Ini bukan representasi dari seluruh warga Jakarta. Sebagai perbandingan, data BPS menunjukkan, tingkat kemiskinan di Jakarta masih signifikan, dengan Kepulauan Seribu mencatat angka kemiskinan tertinggi mencapai 12,98 persen pada 2017.
Permukiman kumuh masih tersebar di berbagai wilayah, dari Karet Tengsin hingga Tambora. Apakah warga yang tinggal di permukiman kumuh dengan sanitasi yang buruk dan risiko banjir merasakan "kebahagiaan" yang sama dengan responden survei yang menikmati kehidupan malam Jakarta?
Sangat kecil kemungkinannya. Predikat "kota bahagia" yang tidak disertai dengan data disagregasi berdasarkan kelas ekonomi dan wilayah geografis berpotensi menutupi ketimpangan yang sebenarnya.
Argumen kedua menyangkut ketidakberlanjutan kebahagiaan yang bersifat konsumtif. Kebahagiaan yang didasarkan pada akses terhadap kuliner, kehidupan malam, dan ruang publik yang menarik adalah kebahagiaan yang rapuh, karena sangat bergantung pada daya beli.

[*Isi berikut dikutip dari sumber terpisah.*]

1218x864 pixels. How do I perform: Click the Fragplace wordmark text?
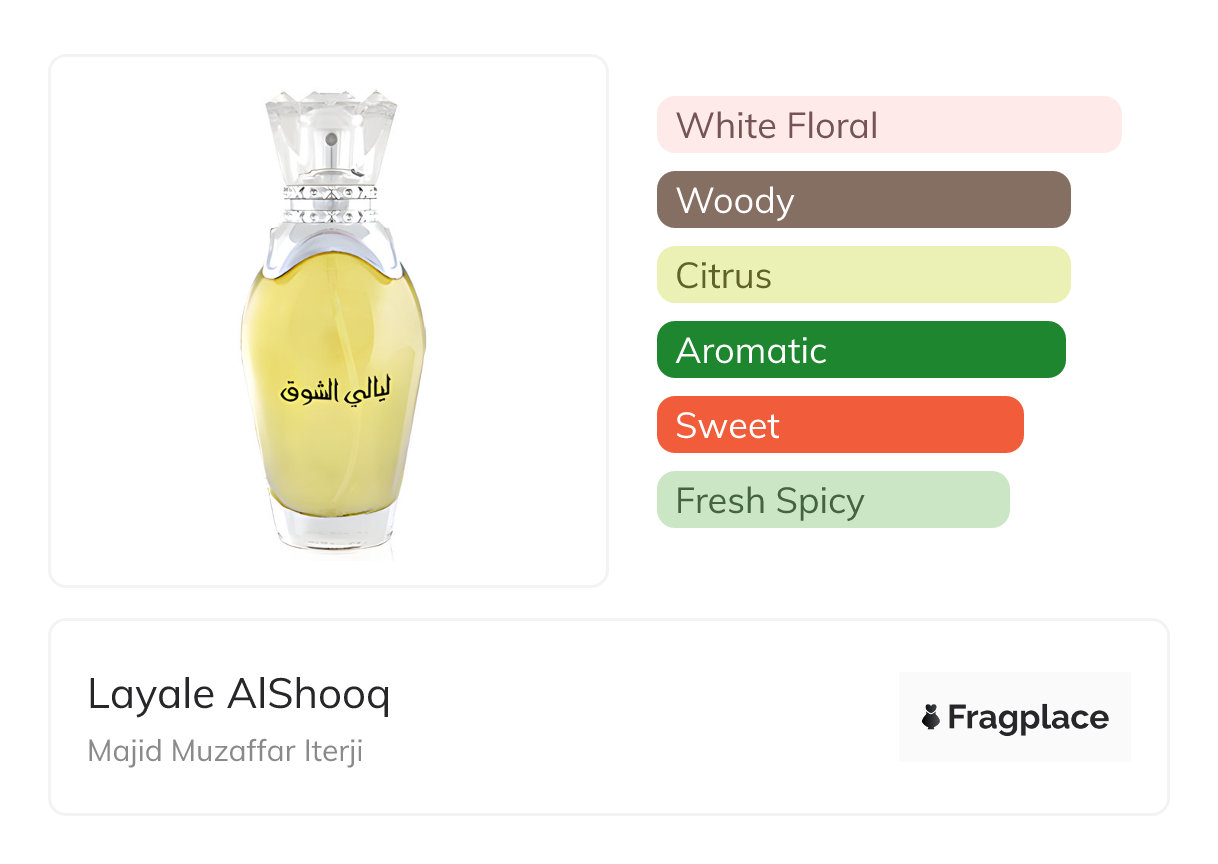(1028, 717)
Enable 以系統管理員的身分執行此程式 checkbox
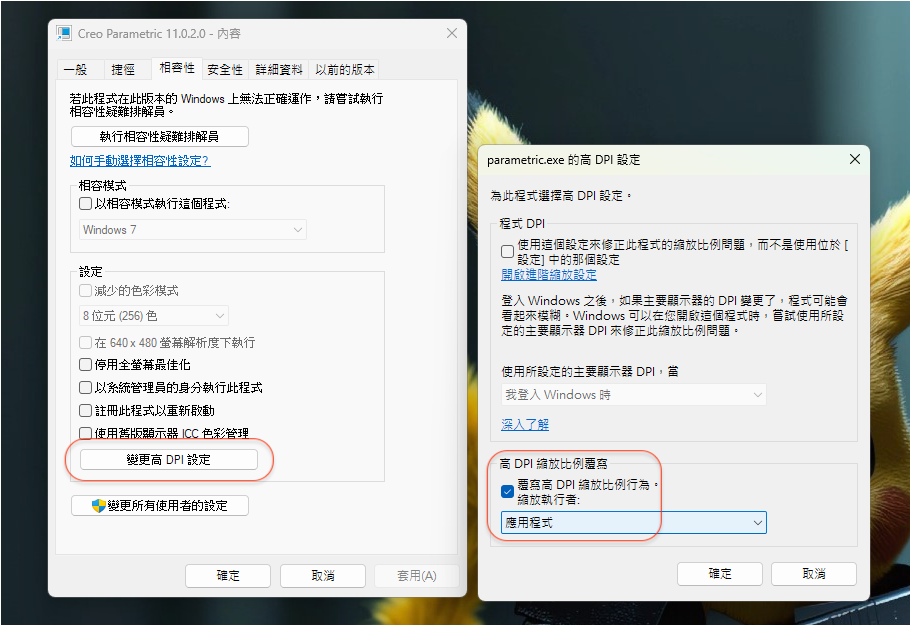 pos(86,388)
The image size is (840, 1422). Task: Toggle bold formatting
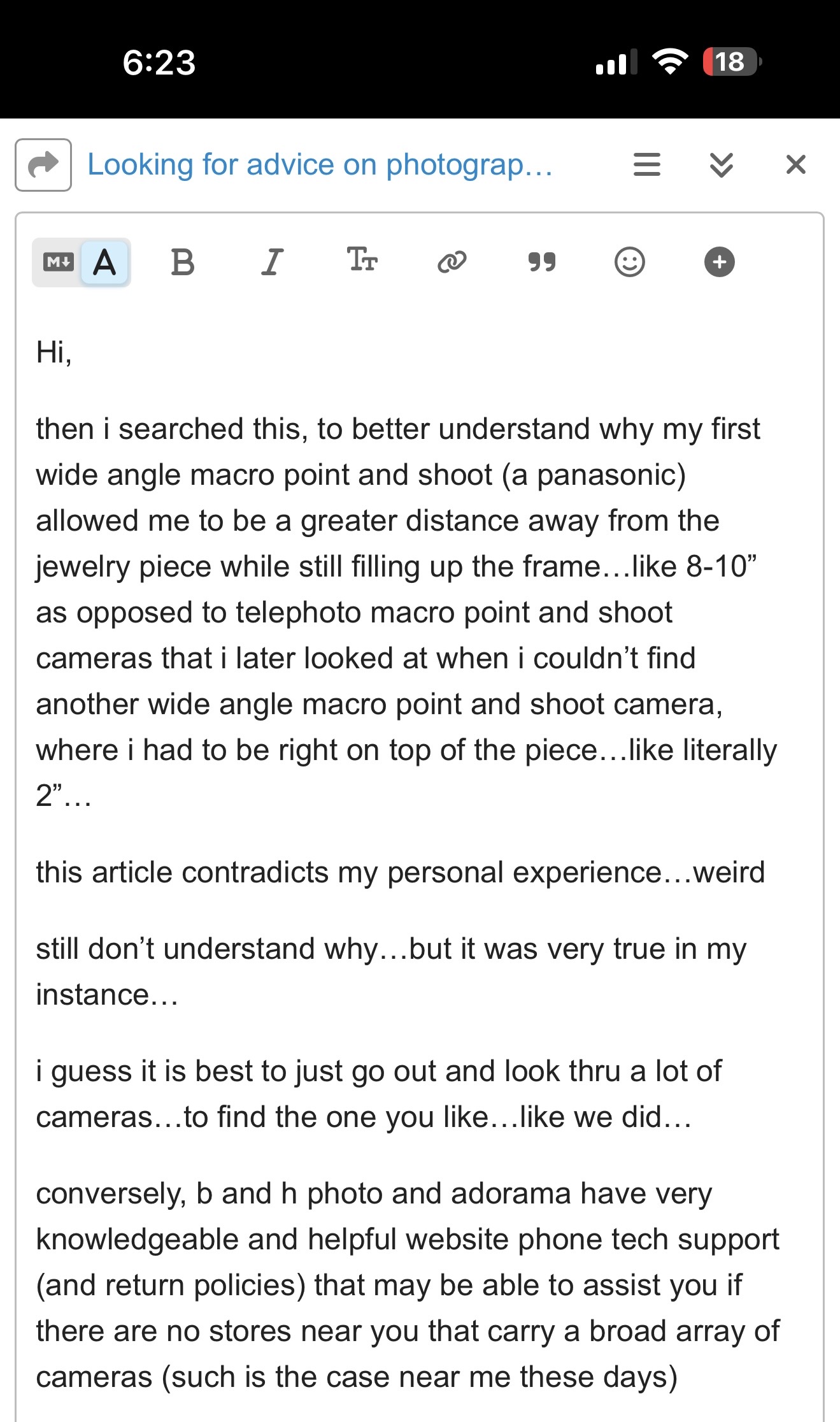point(183,262)
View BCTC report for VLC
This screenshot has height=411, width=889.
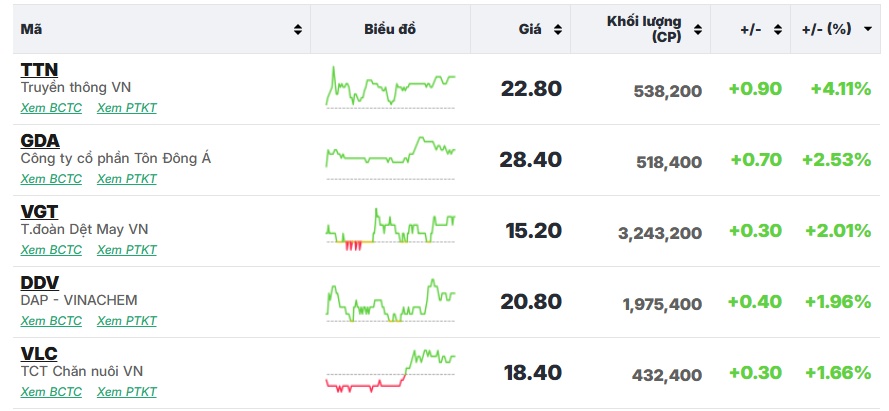tap(51, 392)
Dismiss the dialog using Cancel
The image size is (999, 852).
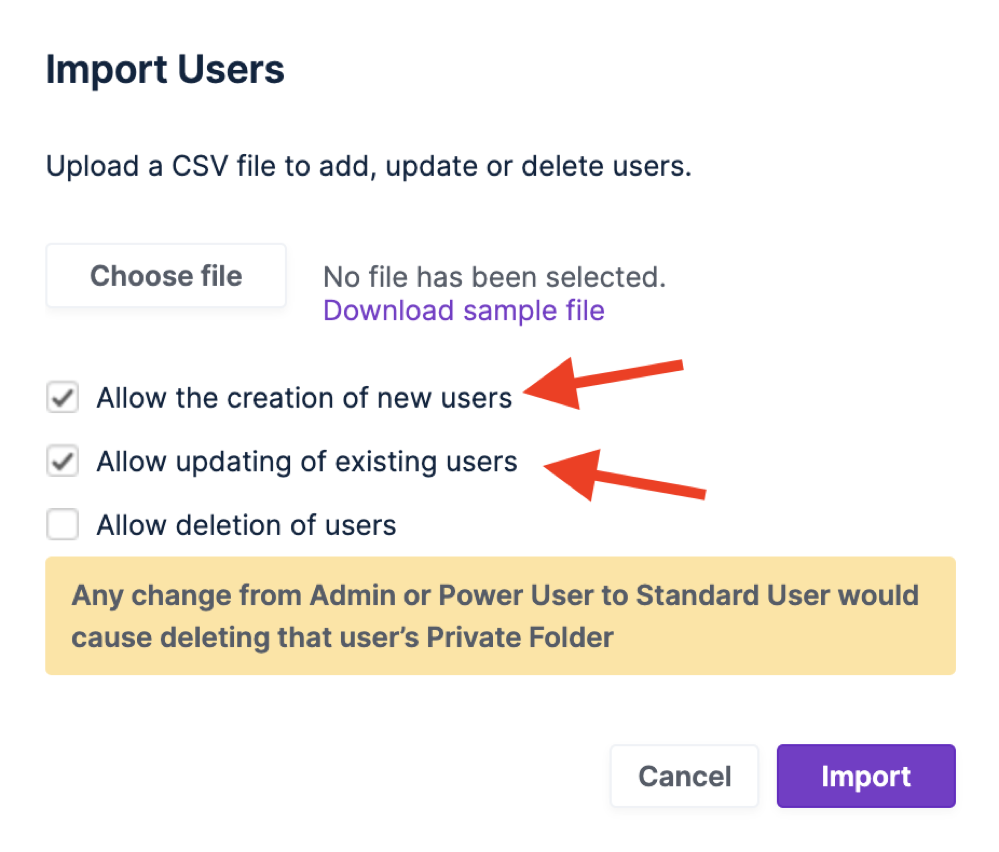[x=684, y=776]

Ketika ekonomi memburuk, ketika harga sembako naik, ketika pekerjaan hilang, kebahagiaan jenis ini akan segera menguap.
Kebahagiaan yang berkelanjutan, seharusnya dibangun di atas fondasi yang lebih kokoh: jaminan hunian layak, lingkungan yang bersih dan aman, serta kesempatan ekonomi yang merata.
Argumen ketiga berkaitan dengan bahaya narasi kebahagiaan yang mengabaikan masalah struktural.
Ketika pemerintah dan media merayakan predikat "kota bahagia," ada risiko masalah-masalah mendesak yang belum terselesaikan akan terabaikan.
Kemacetan yang tiada henti, proyek galian yang mengganggu lalu lintas, polusi udara yang mencapai level berbahaya, trotoar yang tidak berfungsi karena diduduki pedagang, sistem transportasi yang belum menjangkau seluruh wilayah secara merata, semua ini adalah masalah nyata yang mengurangi kualitas hidup warga sehari-hari.
Ketika narasi kebahagiaan mendominasi, ada bahaya bahwa keluhan-keluhan dari warga akan dianggap sebagai "tidak bersyukur" atau "terlalu pesimis," padahal keluhan ini adalah realitas yang harus dihadapi dan diselesaikan.